In the wake of Prime Minister Benjamin Netanyahu’s successful trip to Washington, Israel’s critics are in a grouchy mood. President Obama failed in his effort to ambush Netanyahu—they can’t deny that—and the result was a reaffirmation of American support for Israel that effectively ends any further diplomatic freelancing by the White House. But unhappy Israel-bashers claim it doesn’t matter.
They say Israel is still isolated diplomatically and will be forced—whether or not Bibi’s fans like it—to capitulate to international territorial demands without getting anything from the Palestinians in exchange. Either that, or the Jewish state will find itself being treated like the new South Africa after the United Nations recognizes an independent Palestinian state inside the 1967 borders with no swaps.
So does that mean that Netanyahu must take “bold” steps to give in to the Palestinians or face a diplomatic “tsunami” this fall? Despite the hopes of those who think the wrong guy won the fight between the two leaders last week, the answer is no.
First of all, the idea that Israel has the power to head off the confrontation in the UN in September is a fallacy. The spectacle of the world’s lining up to bash Israel at the UN will be daunting, but it will get the Palestinians nowhere. In the end, the United States will veto the resolution in the Security Council and that will be that. Israel won’t be any more or less diplomatically isolated than it is today. All that will have been accomplished will be to have proven (again) that the Palestinians won’t talk.
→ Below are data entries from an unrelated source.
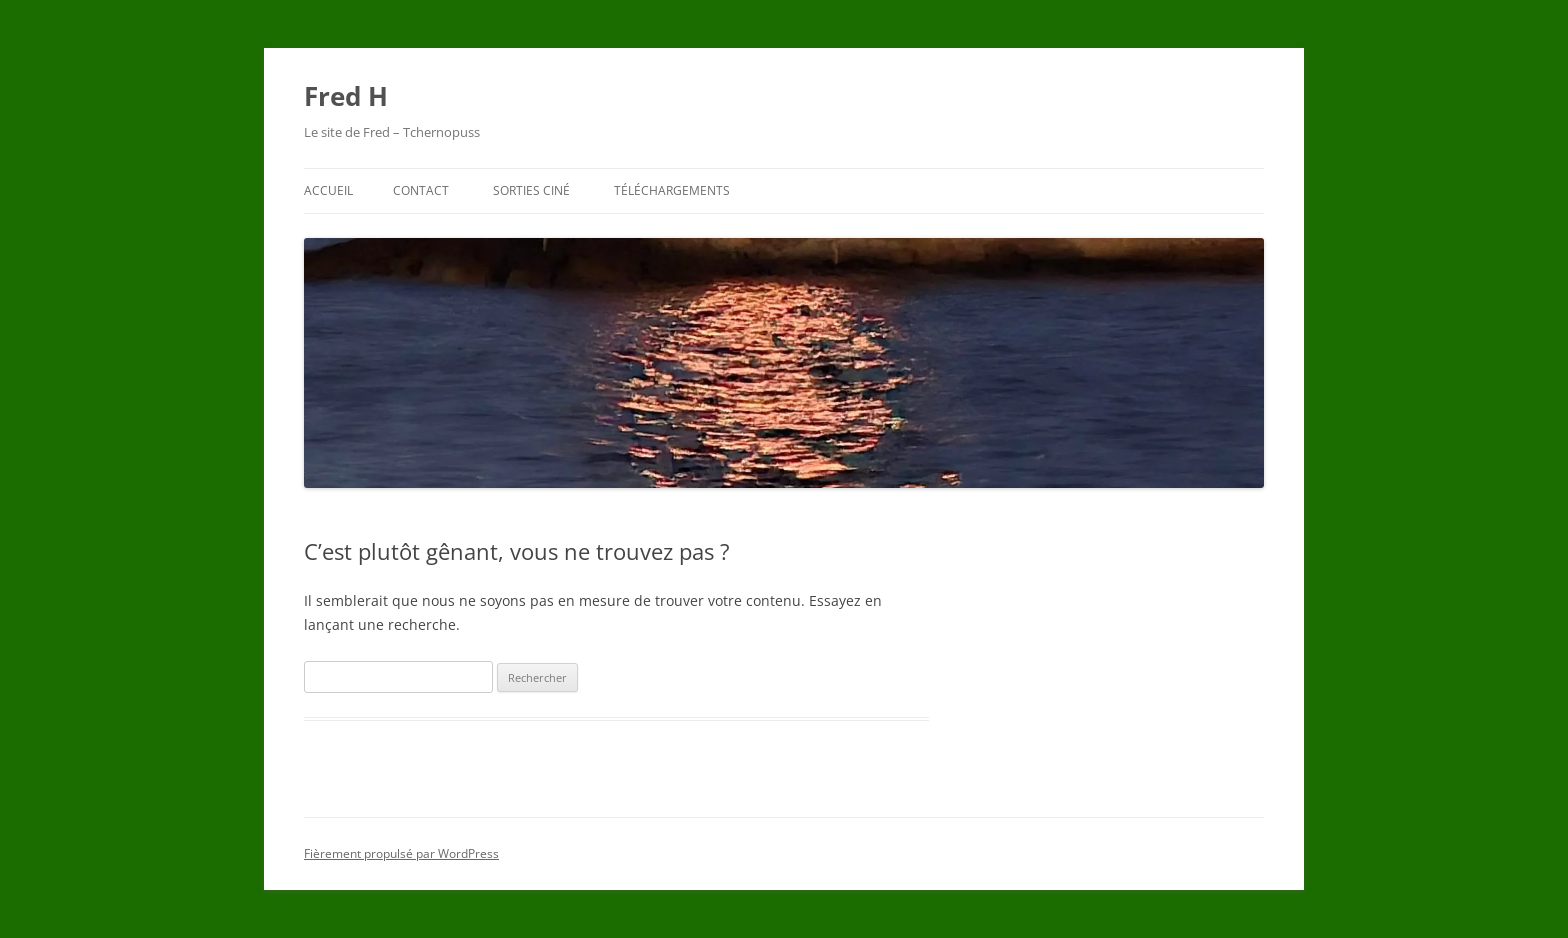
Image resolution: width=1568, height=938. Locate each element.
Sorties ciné (531, 190)
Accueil (328, 190)
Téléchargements (672, 190)
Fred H (346, 96)
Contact (421, 190)
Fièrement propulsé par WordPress (401, 853)
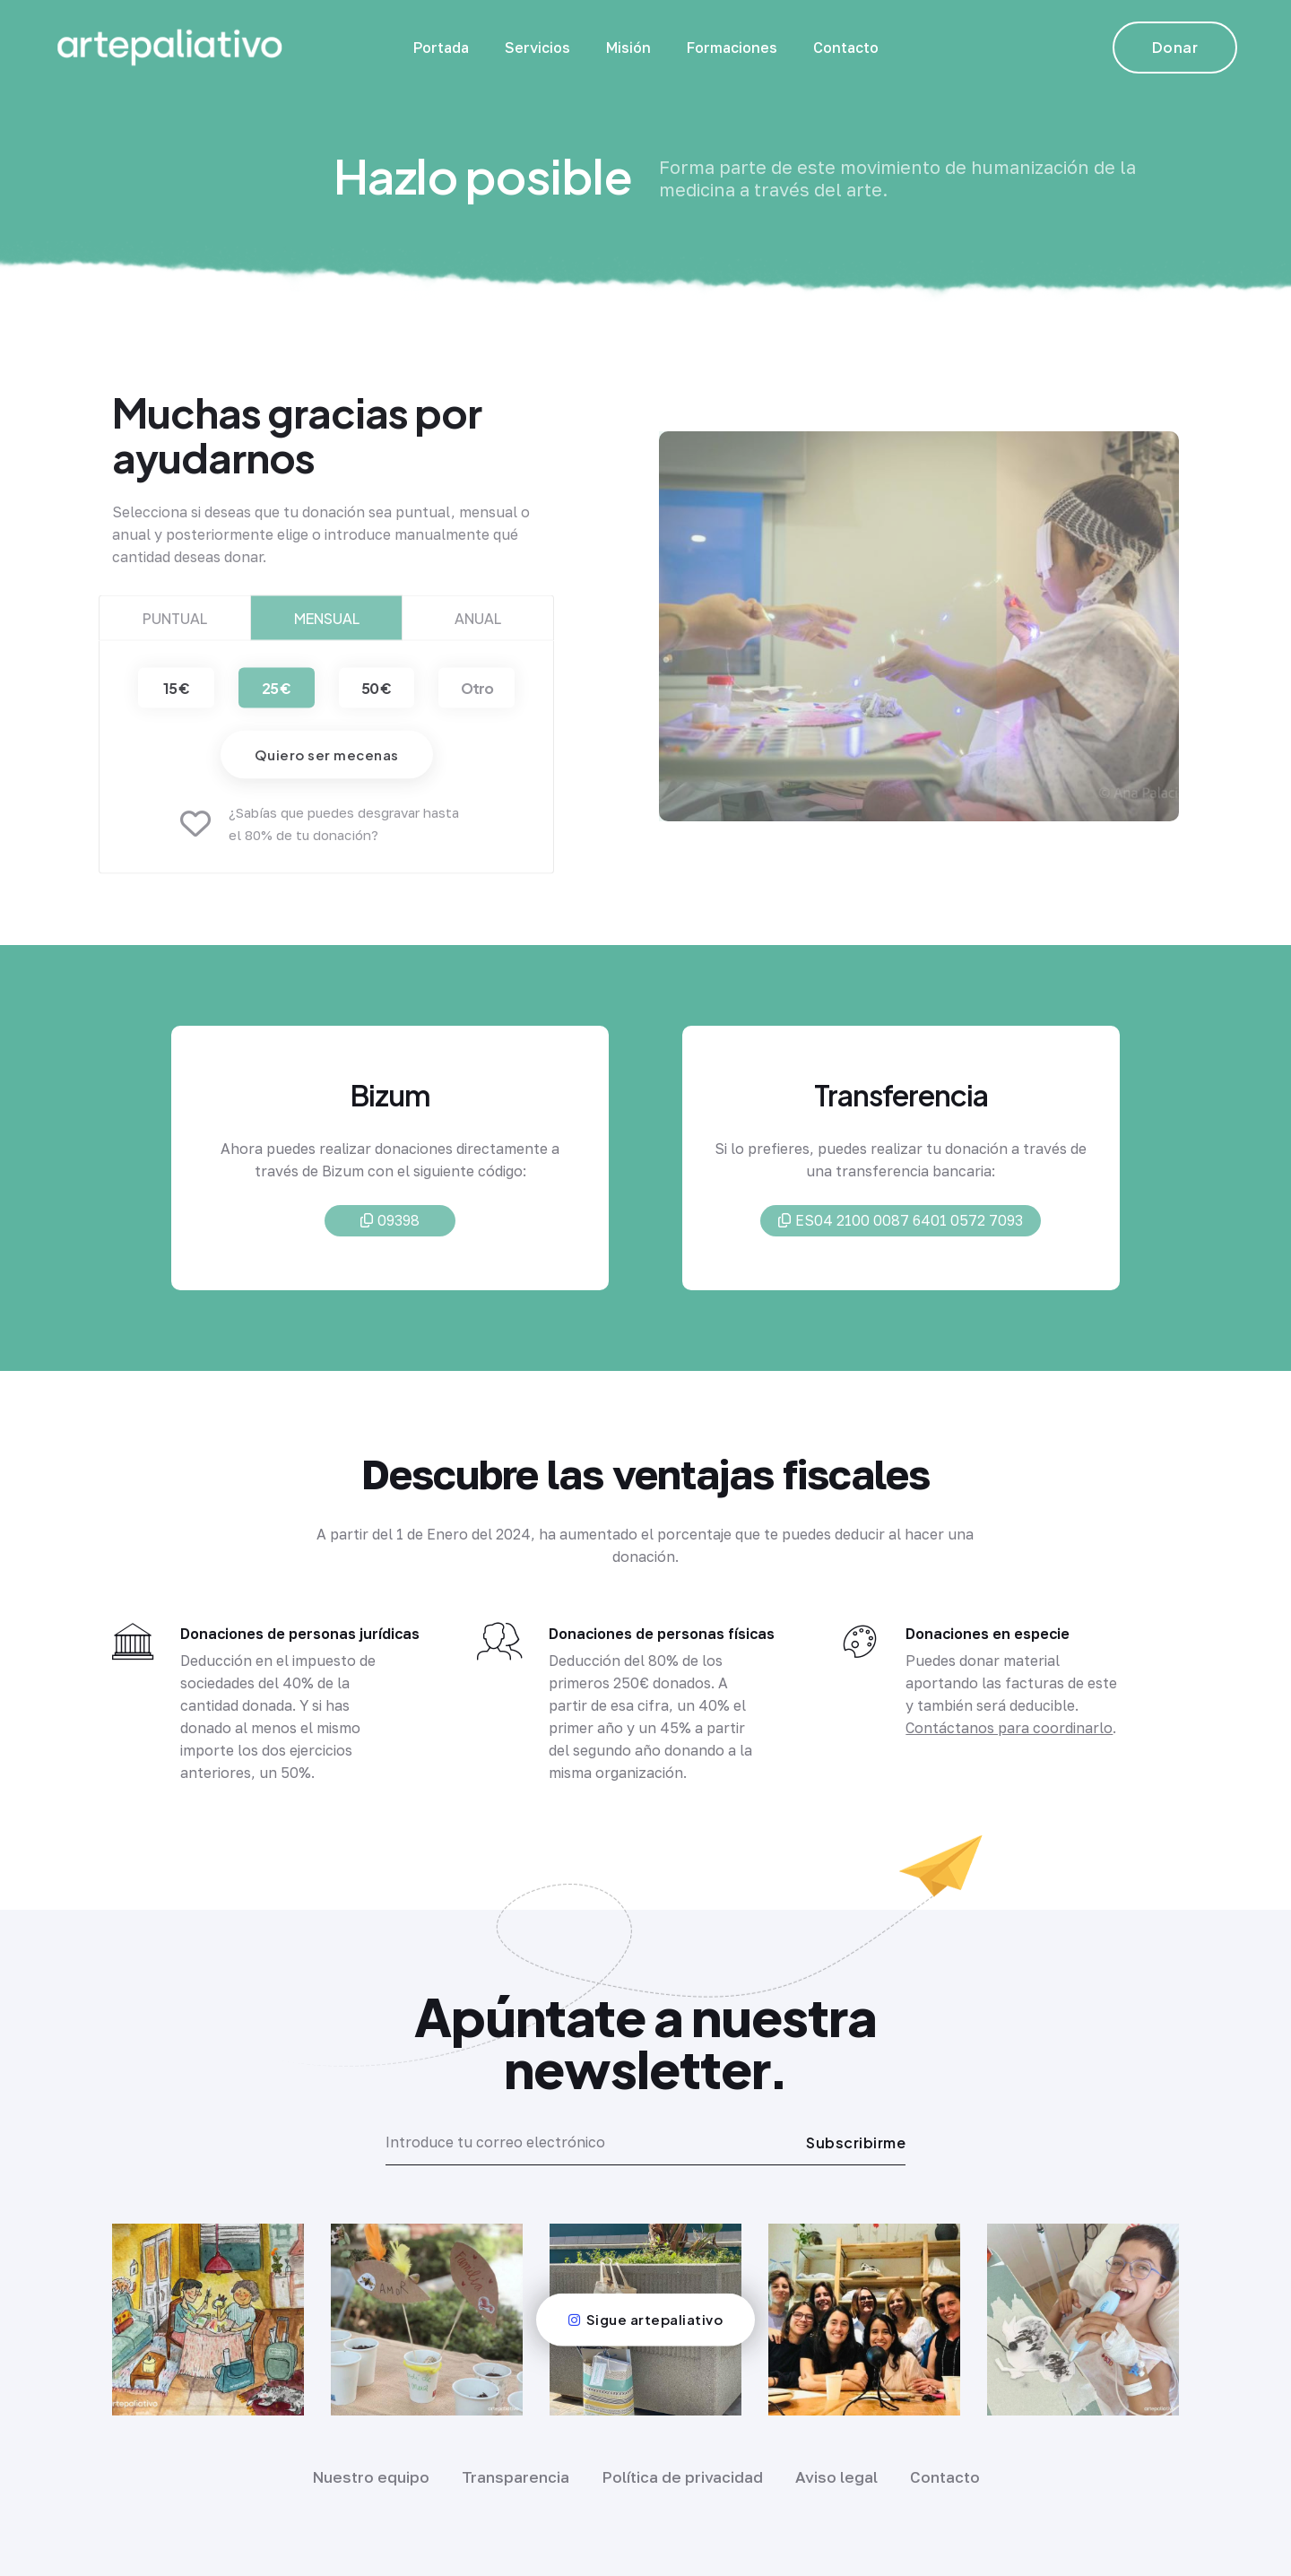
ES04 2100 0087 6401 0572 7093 (900, 1223)
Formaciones (732, 47)
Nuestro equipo (370, 2477)
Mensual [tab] (327, 632)
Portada (441, 47)
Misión (628, 47)
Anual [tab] (478, 632)
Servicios (537, 47)
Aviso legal (836, 2477)
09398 (390, 1223)
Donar (1175, 47)
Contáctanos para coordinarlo (1009, 1728)
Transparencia (515, 2477)
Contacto (846, 47)
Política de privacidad (682, 2477)
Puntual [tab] (175, 632)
The Arabs will be angry with the United States, but essentially nothing will have changed when the dust settles.
The worst mistake Netanyahu could make would be to budge an inch this summer as pressure again builds on him. He knows that any concessions made now will simply be pocketed by the Palestinians, but would fail to gain Israel any peace or international support. The Palestinians are choosing this route specifically to avoid negotiations. They won’t come back to them until their UN gambit has come a cropper.
Moreover, anyone who bets on rational behavior from the Palestinians hasn’t been paying attention to them the last several decades. In the next few months, Hamas and Fatah could fall out, leading to a collapse of either one of the two forces, reconfiguring the diplomatic map perhaps to Israel’s advantage.
But even more important is the fact that, after the UN initiative fails, the Palestinians will be forced either to launch a new intifada, which would make any talk of concessions or negotiations nugatory, or to come crawling back to peace talks. While the chances that either Fatah or Hamas will ever recognize the legitimacy of a Jewish state no matter where its borders are drawn are nil, there is no point in Israel giving anything up now in advance of real negotiations should they ever restart. A Congressional initiative to cut off funds to the Fatah-Hamas alliance running the PA could also strengthen Netanyahu’s hand.
Israelis want peace, but right now “bold” moves by Netanyahu would make the restart of peace talks even more unlikely. As difficult as the next few months may be for both Bibi and Israel’s friends to endure, the last thing he should do would be to concede territory merely to please Obama and the Europeans.